> EXERCISE INPUTS:

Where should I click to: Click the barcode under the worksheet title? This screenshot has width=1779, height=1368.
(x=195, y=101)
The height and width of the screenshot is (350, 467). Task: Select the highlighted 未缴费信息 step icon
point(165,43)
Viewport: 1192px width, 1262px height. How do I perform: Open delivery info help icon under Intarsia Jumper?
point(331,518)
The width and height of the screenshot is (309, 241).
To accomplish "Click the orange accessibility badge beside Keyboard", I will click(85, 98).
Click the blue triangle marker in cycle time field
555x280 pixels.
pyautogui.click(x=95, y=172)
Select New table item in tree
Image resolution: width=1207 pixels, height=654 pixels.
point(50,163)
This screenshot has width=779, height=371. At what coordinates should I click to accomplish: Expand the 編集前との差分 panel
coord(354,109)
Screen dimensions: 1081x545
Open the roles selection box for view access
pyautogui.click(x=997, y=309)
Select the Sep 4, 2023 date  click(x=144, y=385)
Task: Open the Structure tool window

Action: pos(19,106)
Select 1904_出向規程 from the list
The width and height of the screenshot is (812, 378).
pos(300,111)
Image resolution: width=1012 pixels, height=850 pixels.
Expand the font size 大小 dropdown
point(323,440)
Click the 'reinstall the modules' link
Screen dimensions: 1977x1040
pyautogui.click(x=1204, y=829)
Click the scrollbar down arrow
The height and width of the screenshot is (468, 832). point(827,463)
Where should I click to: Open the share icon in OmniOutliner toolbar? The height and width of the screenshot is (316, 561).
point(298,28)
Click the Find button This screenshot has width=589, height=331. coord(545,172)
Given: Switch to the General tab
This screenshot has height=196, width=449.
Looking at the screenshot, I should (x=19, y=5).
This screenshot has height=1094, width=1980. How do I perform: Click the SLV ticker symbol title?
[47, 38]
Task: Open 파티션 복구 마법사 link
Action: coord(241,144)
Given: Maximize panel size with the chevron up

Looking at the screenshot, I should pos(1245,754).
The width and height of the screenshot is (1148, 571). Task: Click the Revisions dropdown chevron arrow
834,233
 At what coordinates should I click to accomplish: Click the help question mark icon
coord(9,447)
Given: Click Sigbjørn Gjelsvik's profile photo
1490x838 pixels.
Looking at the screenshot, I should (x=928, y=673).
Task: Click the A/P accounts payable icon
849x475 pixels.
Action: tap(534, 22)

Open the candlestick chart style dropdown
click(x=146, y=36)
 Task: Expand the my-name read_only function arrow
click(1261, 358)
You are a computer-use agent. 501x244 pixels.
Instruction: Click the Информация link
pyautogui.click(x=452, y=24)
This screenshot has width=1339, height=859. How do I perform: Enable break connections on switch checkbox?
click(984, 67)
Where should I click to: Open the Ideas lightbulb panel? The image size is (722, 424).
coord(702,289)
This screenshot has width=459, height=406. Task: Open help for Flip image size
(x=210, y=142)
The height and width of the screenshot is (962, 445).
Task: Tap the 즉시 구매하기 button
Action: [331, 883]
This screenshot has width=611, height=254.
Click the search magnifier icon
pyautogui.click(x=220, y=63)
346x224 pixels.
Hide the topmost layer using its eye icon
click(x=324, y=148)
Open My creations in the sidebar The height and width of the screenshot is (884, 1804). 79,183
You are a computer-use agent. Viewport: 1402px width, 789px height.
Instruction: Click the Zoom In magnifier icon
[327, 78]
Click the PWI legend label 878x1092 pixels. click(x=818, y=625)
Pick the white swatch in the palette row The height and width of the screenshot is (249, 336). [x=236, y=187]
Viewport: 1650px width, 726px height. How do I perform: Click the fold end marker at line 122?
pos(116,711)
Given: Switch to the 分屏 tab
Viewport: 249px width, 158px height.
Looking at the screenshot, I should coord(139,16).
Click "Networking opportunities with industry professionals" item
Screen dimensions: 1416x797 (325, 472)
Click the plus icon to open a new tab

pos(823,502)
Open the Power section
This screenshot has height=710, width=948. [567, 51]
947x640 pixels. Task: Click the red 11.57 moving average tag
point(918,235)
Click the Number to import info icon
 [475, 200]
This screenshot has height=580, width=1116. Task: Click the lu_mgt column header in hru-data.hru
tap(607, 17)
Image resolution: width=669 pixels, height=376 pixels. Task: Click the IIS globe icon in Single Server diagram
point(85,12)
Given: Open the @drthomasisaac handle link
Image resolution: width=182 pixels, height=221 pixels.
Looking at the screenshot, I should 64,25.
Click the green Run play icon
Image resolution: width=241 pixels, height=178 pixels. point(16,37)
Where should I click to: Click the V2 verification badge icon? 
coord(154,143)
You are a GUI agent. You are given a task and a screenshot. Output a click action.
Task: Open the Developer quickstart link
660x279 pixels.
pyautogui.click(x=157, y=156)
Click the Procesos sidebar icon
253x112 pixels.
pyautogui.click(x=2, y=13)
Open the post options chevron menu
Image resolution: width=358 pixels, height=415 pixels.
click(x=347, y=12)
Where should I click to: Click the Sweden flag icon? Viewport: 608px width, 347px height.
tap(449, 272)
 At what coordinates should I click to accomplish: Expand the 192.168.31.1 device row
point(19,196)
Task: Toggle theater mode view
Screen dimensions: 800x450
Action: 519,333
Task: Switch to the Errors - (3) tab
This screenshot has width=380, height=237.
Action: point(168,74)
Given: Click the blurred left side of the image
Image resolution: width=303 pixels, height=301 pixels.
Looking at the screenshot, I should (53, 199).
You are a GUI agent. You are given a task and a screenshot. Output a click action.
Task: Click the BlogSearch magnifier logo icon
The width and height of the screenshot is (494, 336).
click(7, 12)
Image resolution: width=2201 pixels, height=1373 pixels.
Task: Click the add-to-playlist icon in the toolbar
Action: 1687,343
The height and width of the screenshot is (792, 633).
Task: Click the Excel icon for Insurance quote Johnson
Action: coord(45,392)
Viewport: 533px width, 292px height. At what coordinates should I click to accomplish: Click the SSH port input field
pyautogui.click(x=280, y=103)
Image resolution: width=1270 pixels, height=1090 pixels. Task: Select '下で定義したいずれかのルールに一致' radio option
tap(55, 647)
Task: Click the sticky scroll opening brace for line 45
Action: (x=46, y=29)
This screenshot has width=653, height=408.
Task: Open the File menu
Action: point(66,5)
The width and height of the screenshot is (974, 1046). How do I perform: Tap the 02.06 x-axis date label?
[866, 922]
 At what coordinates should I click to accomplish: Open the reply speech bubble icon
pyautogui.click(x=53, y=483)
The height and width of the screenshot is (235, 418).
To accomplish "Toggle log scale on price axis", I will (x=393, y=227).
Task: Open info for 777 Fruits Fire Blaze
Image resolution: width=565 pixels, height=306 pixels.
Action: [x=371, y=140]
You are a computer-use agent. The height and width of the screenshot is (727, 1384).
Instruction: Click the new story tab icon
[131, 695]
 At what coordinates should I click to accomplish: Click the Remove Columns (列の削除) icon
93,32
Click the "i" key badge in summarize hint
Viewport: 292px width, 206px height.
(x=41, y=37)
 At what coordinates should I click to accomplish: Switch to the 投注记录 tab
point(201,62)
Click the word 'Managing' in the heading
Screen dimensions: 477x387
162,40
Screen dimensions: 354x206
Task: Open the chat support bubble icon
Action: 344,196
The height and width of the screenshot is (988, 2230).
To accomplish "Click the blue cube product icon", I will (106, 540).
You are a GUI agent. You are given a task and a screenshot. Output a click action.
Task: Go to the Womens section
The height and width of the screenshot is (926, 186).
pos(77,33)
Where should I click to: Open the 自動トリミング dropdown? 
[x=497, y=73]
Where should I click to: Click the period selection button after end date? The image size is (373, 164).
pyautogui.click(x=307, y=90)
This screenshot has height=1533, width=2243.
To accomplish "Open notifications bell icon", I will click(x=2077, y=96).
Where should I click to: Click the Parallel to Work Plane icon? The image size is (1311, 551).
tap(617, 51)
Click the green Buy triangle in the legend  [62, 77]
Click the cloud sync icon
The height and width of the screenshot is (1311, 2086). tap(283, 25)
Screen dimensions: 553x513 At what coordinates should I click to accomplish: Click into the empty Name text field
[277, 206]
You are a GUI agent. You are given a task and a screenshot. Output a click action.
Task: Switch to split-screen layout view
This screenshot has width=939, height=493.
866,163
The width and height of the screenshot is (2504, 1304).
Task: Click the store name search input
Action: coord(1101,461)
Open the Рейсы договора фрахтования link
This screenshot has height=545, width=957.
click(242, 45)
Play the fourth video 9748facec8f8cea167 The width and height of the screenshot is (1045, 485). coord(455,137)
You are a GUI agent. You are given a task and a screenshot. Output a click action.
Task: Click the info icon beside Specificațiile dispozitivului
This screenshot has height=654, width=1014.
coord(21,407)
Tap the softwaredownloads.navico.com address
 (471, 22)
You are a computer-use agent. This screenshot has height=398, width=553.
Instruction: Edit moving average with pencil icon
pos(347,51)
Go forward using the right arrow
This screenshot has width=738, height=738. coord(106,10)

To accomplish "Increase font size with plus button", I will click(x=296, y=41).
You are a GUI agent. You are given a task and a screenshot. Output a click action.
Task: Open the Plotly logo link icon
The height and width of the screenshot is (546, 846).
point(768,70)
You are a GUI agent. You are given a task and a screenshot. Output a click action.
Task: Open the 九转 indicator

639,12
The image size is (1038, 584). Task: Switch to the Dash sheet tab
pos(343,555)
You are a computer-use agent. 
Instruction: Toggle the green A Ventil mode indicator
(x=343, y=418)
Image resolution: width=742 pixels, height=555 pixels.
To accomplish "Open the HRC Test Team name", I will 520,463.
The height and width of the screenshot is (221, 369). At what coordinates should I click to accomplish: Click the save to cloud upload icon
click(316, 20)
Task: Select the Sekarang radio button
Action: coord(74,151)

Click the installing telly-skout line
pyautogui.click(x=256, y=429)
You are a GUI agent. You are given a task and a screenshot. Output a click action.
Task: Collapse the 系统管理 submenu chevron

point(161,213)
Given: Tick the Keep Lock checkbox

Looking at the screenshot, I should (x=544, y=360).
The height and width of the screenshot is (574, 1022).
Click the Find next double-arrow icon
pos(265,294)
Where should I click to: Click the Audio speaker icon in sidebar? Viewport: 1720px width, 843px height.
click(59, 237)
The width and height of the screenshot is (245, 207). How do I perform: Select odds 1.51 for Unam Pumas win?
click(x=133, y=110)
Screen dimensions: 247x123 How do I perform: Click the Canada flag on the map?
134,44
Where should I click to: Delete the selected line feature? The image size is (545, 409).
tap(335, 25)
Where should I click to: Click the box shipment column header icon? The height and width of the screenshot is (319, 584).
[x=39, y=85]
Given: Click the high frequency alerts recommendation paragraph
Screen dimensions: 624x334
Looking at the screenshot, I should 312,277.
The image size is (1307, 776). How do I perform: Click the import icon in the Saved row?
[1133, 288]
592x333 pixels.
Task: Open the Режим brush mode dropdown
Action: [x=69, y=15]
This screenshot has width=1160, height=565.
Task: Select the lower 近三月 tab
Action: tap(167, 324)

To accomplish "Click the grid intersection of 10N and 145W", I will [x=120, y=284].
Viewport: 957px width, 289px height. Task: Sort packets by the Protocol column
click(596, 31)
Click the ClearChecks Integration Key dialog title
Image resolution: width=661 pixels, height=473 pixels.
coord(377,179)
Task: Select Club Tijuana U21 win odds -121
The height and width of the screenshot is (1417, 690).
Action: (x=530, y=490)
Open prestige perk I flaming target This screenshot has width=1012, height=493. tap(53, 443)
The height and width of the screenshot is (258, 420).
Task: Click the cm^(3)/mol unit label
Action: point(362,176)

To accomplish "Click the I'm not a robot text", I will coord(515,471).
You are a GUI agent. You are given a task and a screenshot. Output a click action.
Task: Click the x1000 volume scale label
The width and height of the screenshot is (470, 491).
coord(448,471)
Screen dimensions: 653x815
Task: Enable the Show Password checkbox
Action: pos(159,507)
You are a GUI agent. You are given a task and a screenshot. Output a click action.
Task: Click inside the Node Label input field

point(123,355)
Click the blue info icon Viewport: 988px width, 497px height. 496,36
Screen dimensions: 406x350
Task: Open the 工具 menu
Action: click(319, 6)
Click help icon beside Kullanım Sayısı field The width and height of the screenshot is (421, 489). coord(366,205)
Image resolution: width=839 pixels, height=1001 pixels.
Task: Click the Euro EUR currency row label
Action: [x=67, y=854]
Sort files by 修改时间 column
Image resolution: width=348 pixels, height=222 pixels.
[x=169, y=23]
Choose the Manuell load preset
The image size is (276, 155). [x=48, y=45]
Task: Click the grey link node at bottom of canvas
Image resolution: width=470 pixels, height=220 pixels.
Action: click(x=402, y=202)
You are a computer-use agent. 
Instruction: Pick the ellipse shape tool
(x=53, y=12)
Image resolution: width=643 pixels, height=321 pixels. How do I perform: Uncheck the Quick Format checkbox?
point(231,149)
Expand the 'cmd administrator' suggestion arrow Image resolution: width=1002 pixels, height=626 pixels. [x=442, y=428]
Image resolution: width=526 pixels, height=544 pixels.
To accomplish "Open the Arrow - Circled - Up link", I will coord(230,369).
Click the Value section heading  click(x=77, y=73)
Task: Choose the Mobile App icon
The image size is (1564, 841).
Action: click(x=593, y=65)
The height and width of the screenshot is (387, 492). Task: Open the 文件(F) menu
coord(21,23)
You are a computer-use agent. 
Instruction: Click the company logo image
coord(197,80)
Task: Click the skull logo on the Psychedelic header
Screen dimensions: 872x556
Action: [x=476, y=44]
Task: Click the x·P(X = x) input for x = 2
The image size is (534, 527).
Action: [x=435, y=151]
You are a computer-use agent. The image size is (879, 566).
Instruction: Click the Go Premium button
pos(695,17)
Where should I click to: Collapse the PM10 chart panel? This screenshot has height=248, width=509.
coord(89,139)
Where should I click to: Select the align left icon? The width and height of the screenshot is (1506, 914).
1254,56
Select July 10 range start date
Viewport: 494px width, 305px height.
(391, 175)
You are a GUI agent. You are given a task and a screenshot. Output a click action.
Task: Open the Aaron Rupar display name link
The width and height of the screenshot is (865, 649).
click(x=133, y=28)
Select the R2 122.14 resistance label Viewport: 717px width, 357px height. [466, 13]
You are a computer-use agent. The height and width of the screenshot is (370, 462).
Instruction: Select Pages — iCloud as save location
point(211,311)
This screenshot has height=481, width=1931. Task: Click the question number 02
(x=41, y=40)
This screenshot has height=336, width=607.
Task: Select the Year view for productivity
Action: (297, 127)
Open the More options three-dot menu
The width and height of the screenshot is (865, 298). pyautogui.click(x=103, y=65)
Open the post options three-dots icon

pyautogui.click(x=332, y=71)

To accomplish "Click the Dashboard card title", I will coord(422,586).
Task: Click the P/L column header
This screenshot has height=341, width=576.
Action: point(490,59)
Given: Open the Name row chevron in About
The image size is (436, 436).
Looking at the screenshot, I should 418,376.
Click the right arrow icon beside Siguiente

> YOUR OBJECTIVE: Please copy the records from the line that contains "Where should I click to: Open the share" through the line that contains "Click the Find button", keeping both of those lines.

> ANSWER:
Where should I click to: Open the share icon in OmniOutliner toolbar? The height and width of the screenshot is (316, 561).
point(298,28)
Click the Find button This screenshot has width=589, height=331. coord(545,172)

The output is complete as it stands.